Le sujet est brûlant en Hongrie où une nouvelle loi doit bientôt faciliter l'entrée dans le pays des travailleurs étrangers. En jeu, de grands projets industriels, notamment dans le secteur des batteries électriques.

Le gouvernement a décliné nos demandes d’interview. Même silence du côté de plusieurs des entreprises que nous avons contactées, comme le géant sud-coréen Samsung, déjà implanté à Göd, non loin de Budapest.

Des riverains dénoncent des nuisances

Dans cette ville, Andrea Töplerné Szaszkó dirige une association de défense des riverains qui dénonce de nombreuses nuisances. Elle nous fait rencontrer Maria qui vit en face de l'usine dont le site est en expansion. La femme d'un certain âge nous répond devant chez elle. "C'était une rue tranquille, face à des champs de maïs," dit-elle. "La forêt était beaucoup plus grande, il y avait des cerfs, on les regardait, mais tout a disparu," regrette-t-elle. "Je suis horrifiée par ce trafic terrible," poursuit-elle. "Depuis qu'ils ont commencé la construction du nouveau site, c'est encore pire!"  

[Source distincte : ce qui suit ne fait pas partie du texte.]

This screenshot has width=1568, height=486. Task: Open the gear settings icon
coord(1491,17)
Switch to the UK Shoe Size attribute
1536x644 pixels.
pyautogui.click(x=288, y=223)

"Et puis, ils ont fait venir vingt ou trente Coréens dans notre quartier," renchérit Maria en nous montrant la maison voisine de la sienne. "C'est le chaos, il y a des mauvaises herbes de deux mètres de haut !" s'indigne-t-elle. "Je n'en peux plus de ramasser les ordures parce qu'ils jettent tout, partout !" se plaint-elle. Et de conclure, en baissant la voix: "Je pense vraiment que c'est parce que leur culture est différente, et ils ne peuvent pas s'adapter à la nôtre."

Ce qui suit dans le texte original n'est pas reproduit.